Proposal (417) to South American Classification Committee
Split
Diglossopis from Diglossa
The
recently published analysis of the phylogeny of the flower-piercers by Mauck et
al. (2009) demonstrated a deep division in this group between two monophyletic
clades: one that includes the species caerulescens,
cyanea and glauca (genus Diglossopis of Bock 1985), and a larger
clade containing the remaining species including indigotica. Because this
species was placed in Diglossopis by
Sibley & Monroe (1990), Mauck et al. argued that the genetic data rendered
this genus polyphyletic and that it should not be recognized. The original recommendation for recognition
of Diglossopis was made by Bock
(1985) based upon a morphological study of the bill, skull and especially the
tongue.

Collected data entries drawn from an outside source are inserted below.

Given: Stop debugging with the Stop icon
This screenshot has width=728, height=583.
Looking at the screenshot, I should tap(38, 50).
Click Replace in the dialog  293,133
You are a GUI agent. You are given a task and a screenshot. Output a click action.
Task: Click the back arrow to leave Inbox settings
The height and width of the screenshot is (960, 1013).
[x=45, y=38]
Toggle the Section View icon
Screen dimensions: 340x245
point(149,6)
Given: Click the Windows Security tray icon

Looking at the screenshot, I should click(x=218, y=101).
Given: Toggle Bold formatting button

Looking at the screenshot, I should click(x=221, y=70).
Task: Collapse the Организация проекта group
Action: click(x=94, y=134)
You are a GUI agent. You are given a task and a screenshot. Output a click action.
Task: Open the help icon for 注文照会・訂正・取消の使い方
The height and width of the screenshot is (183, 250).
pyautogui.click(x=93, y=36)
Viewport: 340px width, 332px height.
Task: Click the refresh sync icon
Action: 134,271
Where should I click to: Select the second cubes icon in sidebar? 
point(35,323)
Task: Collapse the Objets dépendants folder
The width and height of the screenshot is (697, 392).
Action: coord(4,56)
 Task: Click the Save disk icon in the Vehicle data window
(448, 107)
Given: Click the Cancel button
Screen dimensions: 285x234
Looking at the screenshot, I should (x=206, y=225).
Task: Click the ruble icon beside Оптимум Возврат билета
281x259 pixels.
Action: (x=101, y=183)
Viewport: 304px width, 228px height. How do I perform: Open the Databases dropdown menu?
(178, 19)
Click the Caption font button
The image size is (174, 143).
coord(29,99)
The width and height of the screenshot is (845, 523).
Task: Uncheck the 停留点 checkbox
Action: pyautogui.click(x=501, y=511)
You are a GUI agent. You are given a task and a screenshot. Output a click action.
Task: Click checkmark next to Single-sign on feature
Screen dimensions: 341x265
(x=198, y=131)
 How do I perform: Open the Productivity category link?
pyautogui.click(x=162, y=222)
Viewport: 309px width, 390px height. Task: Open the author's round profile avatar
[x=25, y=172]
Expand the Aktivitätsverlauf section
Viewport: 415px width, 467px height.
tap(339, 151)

Bock presented detailed evidence
for differences between Diglossopis and
Diglossa that he considered
sufficiently pronounced to warrant generic separation, and doubted that they
could have derived their adaptations for nectarivory from a recent common
ancestor. (These differences seem to me
to be of the same order of magnitude as those used by Lanyon in a series of
studies to delimit genera in the Tyrannidae).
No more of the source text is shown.